The Fray letter states "as a result of the recent Payment Error Rate Measurement audit conducted by CMS, the Med-QUEST Division is implementing new documentation requirements for PAB services."
Last April I reported that CMS was unable to deny rumors that Hawaii's Payment Error Rate Measurement could be as high as fifty percent (it's legally supposed to be between three and five percent).
(paraphrased from then) What would a 50% Medicaid payment error rate mean? It could mean that half of all Medicaid claims are paid twice: once by either Evercare or Ohana through their capitation payments, and the second time by Medicaid's fee for service program.
Here is how it might happen:
1. ACS, as the fiscal agent for Hawaii's fee-for-service Medicaid program, charges a fee for every claim they submit.

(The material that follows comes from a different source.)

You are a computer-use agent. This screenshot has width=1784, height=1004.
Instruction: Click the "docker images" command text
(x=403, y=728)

2. Hawaii receives matching funds from the federal government to pay these fees for ACS's services, just as they do for the state's aged and disabled program operated by Evercare and Ohana.
3. ACS could be billing the state for claims incurred by patients served by Evercare and Ohana.

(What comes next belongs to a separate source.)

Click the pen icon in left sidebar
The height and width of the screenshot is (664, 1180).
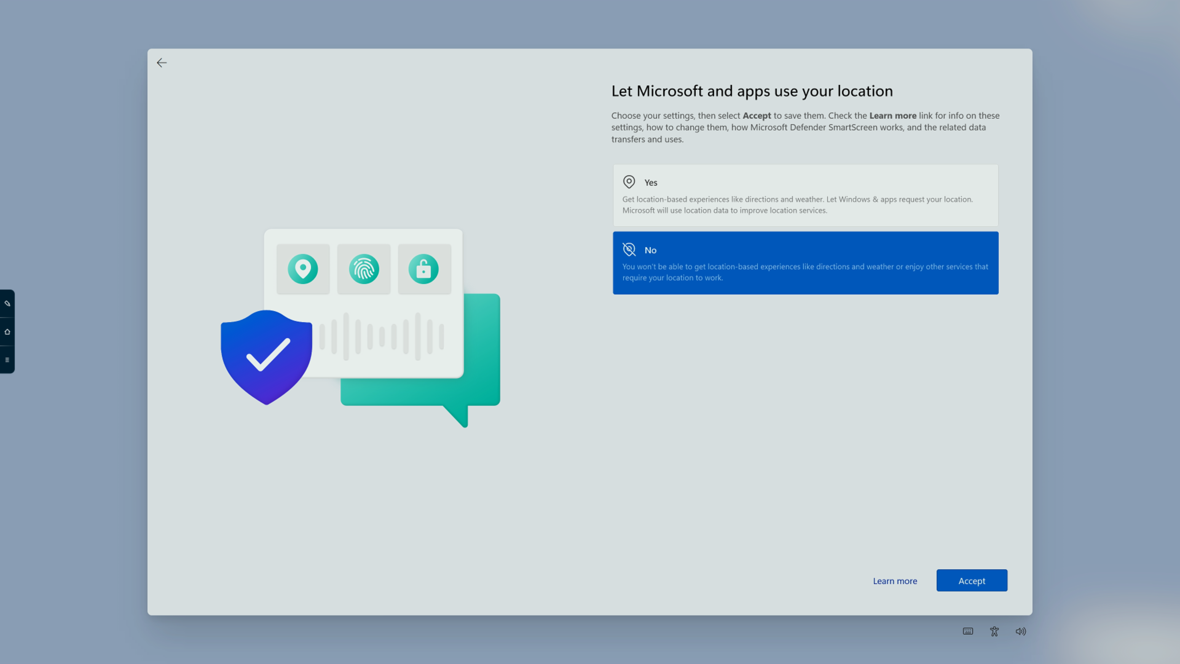click(7, 303)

4. ACS would then be receiving federal (and state) funds for claims that are the responsibility of Evercare and Ohana and which are included in the calculations for the monthly per person payments (capitation payment) they receive. Evercare (UnitedHealth) and Ohana (Wellcare) are retaining their full capitation payments, hence the double payments.
What that means for Hawaii is that suddenly our Medicaid budget could be half of what it should be. For example, since the state's total Medicaid budget for FY2010 is about $1.4 billion, then suddenly the state might have only $700 million to spend.
Out of that comes the fifteen-to-twenty percent net operating profit UnitedHealth and Wellcare skim off the top of their state capitation fee payments. That's at least another $92,000,000.
So from the original annual budget of about $1.4 billion, only about $608 million is left to spend on actual services for Hawaii's Medicaid population.
When services are cut, the Medicaid profits aren't cut, and the capitation fees not only are not reduced, at least here in Hawaii they've been increased several times by means of "contract amendments". The Medicaid company cries poor and that it is a victim of rising medical costs, to justify increases in the capitation fees paid by the states.
This is why Hawaii's Medicaid waiver program for our aged and disabled population experienced a thirty-six percent increase in the death rate of participants within its first year of operation.